The Future of Cardiology: The End of the Coronary Artery Calcium Score; Using Artificial Intelligence Phenotyping of Coronary Arteries to get a Reversible Plaque Score
George Shapiro, M.D.
Chief Medical Innovation Officer, Fountain Life; Adjunct Assistant Professor Clinical Medicine, New York Medical College, Valhalla, NY; Founding Partner, Cenegenics, New York City; Member, AMMG Conference Planning Committee
Current cardiovascular diagnostic approaches fail to identify patients at risk of heart attack. Symptom-driven evaluation assesses surrogates of dis-ease rather than the disease itself. The evaluation of coronary artery disease is the same as it was 50 years ago; and this approach does not reduce heart attacks. Discrimination of heart attack risk is from the type of plaque. I will reveal a new approach using artificial intelligence phenotyping as the most effective way to providing risk-guided care.

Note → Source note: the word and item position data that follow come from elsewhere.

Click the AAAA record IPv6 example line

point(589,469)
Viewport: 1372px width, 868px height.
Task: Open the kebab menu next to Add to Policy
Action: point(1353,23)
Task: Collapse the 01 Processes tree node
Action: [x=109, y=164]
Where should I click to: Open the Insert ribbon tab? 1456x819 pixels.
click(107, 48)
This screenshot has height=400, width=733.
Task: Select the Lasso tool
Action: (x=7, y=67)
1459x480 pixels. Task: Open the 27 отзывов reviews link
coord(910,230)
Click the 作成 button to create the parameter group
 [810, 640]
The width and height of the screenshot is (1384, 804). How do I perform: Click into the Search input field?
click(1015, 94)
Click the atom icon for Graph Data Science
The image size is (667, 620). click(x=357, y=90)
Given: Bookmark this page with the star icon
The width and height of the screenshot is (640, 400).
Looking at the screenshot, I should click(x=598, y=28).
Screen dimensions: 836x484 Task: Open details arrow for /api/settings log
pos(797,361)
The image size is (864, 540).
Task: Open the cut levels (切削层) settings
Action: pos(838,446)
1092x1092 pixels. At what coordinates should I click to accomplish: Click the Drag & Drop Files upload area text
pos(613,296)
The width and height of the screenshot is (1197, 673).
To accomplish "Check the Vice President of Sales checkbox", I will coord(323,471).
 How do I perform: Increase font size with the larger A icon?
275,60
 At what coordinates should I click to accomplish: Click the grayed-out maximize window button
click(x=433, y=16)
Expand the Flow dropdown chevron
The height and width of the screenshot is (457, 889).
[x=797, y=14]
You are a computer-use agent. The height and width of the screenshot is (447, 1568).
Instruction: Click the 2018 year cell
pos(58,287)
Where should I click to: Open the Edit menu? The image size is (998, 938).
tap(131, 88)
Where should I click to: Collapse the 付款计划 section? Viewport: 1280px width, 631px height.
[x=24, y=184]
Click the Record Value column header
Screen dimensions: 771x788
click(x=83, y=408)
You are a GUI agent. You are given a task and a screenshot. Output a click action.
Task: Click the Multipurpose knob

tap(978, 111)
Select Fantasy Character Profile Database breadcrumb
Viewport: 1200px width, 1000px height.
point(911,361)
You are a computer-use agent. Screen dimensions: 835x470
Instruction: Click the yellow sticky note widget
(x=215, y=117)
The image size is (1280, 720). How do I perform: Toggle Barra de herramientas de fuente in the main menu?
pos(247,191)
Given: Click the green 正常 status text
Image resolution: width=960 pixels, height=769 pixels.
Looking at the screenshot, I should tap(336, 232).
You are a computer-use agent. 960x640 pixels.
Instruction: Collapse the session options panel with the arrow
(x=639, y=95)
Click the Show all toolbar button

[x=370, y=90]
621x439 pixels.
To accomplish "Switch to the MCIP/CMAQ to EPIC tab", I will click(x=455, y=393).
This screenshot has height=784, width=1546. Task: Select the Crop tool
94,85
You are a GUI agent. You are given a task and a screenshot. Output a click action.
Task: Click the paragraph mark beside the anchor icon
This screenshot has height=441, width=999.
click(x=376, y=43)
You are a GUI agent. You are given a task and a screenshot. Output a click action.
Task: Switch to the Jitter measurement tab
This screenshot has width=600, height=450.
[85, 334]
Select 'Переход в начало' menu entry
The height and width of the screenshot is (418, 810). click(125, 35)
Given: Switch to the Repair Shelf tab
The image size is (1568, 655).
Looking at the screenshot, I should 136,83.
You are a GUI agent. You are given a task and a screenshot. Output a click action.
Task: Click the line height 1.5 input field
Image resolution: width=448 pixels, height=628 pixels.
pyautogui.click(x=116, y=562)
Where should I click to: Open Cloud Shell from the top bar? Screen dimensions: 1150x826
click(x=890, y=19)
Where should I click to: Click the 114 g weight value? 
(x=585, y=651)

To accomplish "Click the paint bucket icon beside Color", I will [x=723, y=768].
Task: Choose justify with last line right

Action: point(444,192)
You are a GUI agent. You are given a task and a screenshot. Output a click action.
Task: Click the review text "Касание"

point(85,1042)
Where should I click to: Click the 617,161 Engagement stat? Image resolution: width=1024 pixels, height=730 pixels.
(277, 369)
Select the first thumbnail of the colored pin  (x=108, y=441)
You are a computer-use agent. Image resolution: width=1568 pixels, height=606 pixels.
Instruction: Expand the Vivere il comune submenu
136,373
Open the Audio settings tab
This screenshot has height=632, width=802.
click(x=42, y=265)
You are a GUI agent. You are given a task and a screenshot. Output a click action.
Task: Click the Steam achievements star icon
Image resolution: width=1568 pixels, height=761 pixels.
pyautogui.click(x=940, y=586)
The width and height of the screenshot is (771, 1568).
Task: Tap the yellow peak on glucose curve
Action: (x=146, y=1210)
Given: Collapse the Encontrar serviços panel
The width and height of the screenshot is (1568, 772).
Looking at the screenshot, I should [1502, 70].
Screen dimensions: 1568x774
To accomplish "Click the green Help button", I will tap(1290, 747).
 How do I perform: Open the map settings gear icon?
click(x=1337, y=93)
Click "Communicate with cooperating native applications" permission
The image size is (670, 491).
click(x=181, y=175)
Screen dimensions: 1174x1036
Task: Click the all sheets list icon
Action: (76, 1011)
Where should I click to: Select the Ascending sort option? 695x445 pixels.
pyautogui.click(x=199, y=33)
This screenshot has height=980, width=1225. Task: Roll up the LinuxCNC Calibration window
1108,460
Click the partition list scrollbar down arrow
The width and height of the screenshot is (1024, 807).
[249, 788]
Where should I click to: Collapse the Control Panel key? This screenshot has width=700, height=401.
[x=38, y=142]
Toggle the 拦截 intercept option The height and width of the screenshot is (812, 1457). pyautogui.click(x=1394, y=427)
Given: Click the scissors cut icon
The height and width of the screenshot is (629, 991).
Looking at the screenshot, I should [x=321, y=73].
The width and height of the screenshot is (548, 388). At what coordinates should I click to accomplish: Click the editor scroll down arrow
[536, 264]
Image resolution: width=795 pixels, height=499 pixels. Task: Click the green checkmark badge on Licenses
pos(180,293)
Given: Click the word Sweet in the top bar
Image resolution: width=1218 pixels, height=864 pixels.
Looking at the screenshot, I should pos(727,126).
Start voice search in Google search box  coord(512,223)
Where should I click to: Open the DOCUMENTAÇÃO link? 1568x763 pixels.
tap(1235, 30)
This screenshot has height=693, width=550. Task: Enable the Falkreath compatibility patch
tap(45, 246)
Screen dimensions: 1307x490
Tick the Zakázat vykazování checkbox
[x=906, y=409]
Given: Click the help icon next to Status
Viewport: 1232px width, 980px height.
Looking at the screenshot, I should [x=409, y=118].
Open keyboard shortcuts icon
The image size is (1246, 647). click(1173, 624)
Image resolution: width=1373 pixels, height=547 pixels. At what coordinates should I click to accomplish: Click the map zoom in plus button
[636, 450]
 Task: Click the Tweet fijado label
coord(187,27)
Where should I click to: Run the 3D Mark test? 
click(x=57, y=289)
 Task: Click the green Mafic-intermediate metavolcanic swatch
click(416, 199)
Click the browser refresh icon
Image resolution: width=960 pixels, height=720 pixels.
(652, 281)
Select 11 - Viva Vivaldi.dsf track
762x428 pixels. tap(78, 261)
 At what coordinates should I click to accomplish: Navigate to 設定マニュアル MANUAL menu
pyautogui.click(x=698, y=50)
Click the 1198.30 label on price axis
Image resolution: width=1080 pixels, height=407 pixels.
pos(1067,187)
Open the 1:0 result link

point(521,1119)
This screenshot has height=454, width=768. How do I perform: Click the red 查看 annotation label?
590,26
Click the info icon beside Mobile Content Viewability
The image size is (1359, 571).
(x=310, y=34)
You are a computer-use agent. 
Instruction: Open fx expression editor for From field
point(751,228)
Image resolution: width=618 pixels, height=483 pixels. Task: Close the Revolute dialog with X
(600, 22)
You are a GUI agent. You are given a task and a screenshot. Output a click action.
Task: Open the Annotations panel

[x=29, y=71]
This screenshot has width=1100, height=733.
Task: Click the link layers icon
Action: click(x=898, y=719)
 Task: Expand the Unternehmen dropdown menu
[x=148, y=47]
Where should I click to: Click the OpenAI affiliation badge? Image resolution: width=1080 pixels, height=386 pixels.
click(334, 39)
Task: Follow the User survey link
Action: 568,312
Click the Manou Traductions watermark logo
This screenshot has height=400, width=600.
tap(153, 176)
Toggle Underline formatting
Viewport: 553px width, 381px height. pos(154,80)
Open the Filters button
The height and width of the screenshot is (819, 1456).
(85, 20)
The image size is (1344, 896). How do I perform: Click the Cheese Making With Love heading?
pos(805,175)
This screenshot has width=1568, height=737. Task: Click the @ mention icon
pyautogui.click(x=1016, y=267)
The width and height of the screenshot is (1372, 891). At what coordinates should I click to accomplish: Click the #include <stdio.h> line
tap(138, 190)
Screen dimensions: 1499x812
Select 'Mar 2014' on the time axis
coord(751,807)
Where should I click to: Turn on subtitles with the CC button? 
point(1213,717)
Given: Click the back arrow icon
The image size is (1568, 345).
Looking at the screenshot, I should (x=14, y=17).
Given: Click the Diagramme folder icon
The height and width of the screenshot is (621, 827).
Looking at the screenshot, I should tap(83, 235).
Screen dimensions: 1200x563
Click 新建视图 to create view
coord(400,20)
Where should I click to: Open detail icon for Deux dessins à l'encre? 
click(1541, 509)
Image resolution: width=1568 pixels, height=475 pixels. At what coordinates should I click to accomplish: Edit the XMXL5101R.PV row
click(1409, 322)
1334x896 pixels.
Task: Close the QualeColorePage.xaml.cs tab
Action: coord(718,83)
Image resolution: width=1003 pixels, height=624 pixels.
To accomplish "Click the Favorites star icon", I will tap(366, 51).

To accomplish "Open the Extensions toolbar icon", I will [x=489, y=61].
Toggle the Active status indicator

Phenotype unifies and integrates the influence of all risk factors over a persons life. Plaques that look differently behave differently. High risk plaques cause heart attacks, progress rapidly, have a poor response to medical therapy and cause ischemia. Low risk plaques do not cause heart attacks, progress slowly and are non-ischemic. Newer medical therapy treatments will also be dis-cussed for primary prevention that result in the transformation of high-risk into low-risk plaques thus stabilizing plaques reducing major adverse cardiac events.